• Instructions to follow: Could you write out everything from the start of the rows down to the line containing "will pyautogui.click(x=446, y=232).", requests included, with each x and y click coordinate in the answers shifted up by 101?

• Data provided:
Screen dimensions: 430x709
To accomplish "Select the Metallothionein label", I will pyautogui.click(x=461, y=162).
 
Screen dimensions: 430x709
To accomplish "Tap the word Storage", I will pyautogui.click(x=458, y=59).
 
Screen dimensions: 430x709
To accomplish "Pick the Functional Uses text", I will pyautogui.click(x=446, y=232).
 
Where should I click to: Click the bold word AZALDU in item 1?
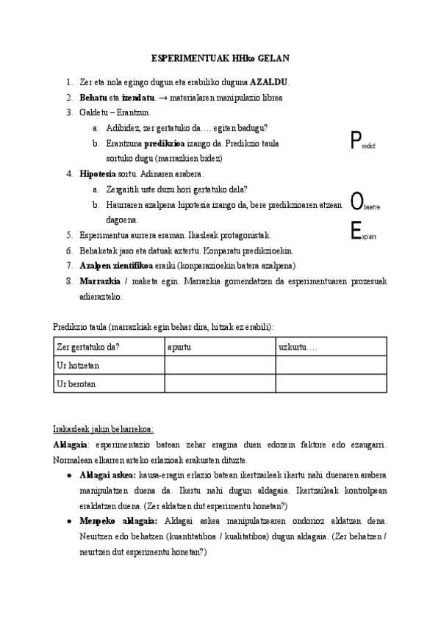(270, 82)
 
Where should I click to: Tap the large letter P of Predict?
(356, 140)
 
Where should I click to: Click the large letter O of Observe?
(356, 201)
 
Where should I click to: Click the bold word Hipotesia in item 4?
(98, 174)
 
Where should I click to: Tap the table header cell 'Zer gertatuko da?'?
(88, 347)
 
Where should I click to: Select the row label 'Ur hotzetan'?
(78, 365)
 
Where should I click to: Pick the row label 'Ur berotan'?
(76, 383)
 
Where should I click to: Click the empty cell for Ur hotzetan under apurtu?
(219, 365)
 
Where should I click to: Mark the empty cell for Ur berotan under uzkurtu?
(331, 383)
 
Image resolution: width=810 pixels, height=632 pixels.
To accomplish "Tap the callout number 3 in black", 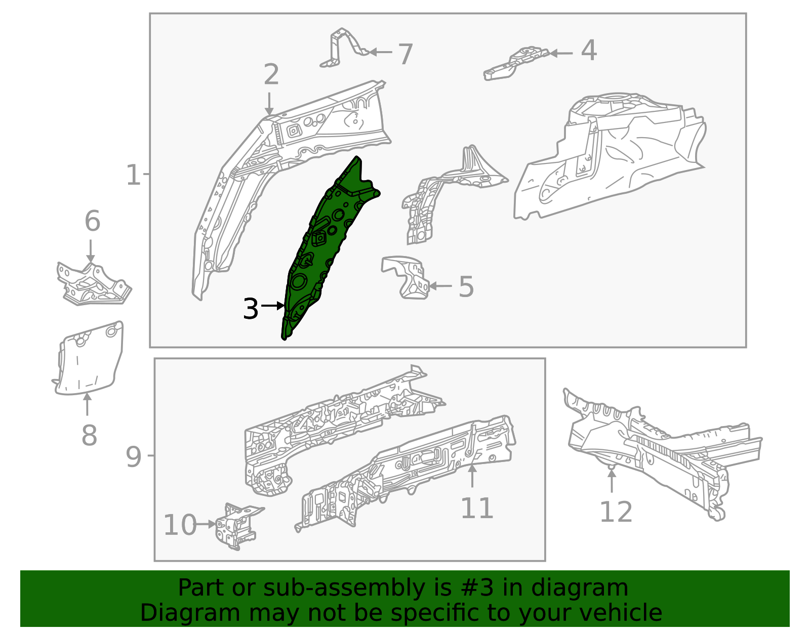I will click(x=251, y=309).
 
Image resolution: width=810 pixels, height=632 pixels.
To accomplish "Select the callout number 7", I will click(x=405, y=54).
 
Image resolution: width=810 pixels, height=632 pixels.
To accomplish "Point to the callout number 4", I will click(x=589, y=51).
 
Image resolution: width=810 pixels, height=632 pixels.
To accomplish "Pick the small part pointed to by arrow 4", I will click(x=516, y=63).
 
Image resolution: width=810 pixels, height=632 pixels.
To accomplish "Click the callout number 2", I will click(x=271, y=75).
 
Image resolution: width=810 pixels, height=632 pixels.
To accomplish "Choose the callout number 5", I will click(x=466, y=287).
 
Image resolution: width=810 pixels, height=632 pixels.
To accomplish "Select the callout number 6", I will click(x=92, y=221).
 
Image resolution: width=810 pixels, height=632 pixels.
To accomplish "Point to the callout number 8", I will click(x=89, y=435).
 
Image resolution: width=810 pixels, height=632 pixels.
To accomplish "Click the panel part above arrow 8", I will click(x=89, y=359).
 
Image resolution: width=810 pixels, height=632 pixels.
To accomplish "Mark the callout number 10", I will click(x=180, y=525).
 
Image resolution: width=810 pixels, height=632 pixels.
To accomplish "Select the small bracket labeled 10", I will click(x=237, y=526).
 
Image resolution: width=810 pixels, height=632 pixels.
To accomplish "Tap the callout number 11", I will click(x=476, y=508).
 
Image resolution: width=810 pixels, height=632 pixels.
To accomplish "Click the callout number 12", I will click(x=616, y=512).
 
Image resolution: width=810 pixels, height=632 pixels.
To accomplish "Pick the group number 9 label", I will click(x=134, y=457).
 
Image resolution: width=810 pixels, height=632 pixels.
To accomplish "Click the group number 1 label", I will click(x=133, y=175).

• Solution for this problem:
Screen dimensions: 430x709
To accomplish "Select the Metallothionein label", I will pyautogui.click(x=562, y=263).
 
Screen dimensions: 430x709
To accomplish "Tap the word Storage", I will pyautogui.click(x=559, y=160).
 
Screen dimensions: 430x709
To accomplish "Pick the Functional Uses text", I will pyautogui.click(x=547, y=333).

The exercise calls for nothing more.